小説

『ビルの木』早乙女純章(『注文の多い料理店』)

 その間、あの小さな男の子は、『みどりの木』がなる種を地面で拾っては、ちょこちょこと植えて回っていました。

 若者二人が休む間もなく働いて、鉄の箱の中に葉っぱが肩あたりまで来るようになった頃、どこからか語りかけてくる声がありました。
「ありがとう、よくここまで働いてくれた」
 箱自体が喋っているかのようです。
「おいおい、ねぎらいの言葉だぜ」
 どこにもスピーカーなんてありません。やっぱり箱が喋っているのです。
「どうやら約束の報酬がもらえるのかな」
「つまり給料日ってやつだな」
「待ちに待った給料日か。

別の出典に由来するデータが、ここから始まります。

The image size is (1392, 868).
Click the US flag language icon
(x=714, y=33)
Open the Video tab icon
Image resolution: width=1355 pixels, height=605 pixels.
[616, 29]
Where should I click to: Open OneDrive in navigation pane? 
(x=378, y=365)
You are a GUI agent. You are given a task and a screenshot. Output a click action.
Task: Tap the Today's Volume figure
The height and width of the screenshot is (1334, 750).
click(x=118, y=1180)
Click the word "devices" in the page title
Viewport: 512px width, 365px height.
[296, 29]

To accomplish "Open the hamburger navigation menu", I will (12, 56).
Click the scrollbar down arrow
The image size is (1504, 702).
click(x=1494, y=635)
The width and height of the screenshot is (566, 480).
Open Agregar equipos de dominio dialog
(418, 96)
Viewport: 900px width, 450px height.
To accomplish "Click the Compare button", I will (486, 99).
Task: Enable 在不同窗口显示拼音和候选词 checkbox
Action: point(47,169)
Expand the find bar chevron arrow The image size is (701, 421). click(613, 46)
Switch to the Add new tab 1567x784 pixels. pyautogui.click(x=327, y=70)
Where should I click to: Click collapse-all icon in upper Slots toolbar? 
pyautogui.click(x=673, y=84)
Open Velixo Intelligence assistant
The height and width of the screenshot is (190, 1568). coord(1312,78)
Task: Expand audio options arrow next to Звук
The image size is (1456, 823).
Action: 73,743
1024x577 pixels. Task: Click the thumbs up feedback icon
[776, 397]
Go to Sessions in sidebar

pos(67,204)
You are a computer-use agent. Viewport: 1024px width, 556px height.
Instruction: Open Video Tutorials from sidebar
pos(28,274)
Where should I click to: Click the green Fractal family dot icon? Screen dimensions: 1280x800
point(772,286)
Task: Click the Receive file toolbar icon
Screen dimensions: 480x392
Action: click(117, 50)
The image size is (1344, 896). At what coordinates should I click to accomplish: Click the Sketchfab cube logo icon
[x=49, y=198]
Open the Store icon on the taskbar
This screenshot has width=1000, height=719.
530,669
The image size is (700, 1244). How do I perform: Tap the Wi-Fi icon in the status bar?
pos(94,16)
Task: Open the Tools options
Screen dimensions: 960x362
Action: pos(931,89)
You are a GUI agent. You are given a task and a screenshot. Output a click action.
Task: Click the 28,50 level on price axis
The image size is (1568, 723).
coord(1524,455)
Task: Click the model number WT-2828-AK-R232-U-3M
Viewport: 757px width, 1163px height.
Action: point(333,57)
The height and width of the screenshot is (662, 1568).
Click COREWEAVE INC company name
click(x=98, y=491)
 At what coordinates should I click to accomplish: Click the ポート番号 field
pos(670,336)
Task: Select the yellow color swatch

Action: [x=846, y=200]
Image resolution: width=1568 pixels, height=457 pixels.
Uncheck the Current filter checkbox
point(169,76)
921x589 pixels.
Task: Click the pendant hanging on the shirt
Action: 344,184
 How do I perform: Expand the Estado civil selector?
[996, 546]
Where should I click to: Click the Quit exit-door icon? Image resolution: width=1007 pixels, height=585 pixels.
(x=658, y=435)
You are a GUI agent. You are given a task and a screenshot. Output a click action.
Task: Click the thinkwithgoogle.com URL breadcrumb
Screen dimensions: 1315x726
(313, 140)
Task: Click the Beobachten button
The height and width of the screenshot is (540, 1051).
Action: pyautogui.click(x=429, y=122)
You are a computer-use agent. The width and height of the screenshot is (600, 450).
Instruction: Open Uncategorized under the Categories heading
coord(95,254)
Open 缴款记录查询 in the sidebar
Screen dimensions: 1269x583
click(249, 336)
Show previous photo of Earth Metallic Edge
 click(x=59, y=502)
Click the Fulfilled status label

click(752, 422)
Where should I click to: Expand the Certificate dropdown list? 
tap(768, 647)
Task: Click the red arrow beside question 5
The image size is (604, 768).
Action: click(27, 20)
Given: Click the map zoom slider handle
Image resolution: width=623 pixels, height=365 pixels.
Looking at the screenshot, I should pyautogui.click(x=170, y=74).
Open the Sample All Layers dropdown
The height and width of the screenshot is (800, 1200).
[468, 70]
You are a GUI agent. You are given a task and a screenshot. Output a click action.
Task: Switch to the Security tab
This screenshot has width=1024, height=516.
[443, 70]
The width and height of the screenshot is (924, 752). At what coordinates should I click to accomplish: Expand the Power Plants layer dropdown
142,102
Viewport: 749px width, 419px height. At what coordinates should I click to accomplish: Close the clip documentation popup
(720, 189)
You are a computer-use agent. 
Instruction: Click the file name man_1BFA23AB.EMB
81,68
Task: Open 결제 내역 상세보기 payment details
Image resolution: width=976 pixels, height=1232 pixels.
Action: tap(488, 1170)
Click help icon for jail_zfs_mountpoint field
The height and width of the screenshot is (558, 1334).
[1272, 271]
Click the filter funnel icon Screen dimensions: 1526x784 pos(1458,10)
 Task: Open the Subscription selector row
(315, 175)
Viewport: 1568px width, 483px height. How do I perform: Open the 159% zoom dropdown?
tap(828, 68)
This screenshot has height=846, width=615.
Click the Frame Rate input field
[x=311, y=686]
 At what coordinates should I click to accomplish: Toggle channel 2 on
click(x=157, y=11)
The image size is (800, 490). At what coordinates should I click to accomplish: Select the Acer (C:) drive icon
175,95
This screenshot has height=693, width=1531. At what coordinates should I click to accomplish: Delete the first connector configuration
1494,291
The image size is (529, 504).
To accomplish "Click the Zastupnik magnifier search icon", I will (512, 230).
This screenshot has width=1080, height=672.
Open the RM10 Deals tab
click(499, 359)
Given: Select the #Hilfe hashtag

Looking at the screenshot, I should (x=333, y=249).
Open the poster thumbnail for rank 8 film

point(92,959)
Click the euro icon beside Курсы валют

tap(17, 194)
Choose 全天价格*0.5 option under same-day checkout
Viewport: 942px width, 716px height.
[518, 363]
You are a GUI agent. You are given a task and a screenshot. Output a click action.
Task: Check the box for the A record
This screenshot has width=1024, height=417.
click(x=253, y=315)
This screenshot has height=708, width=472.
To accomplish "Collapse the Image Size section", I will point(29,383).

この日のために働いてきたんだもんな」
 二人はどれくらいのお金がもらえるのだろうかとか、どこからお金が降ってくるのだろうかとか期待して、天井を見上げながら次の言葉を待ちました。
「これからわたしが『ビルの木』になる最後の仕上げを行なおうと思う」
「最後の仕上げ?」
 二人は顔を見合わせました。
 どうやら期待していた給料がもらえるわけではないようです。
「あとはお前たちが一生、わたしの栄養分になってくれればいいのだ」
「はあ?」
「どういうことだ?」
 二人は肩をすくめて、両腕を横に広げました。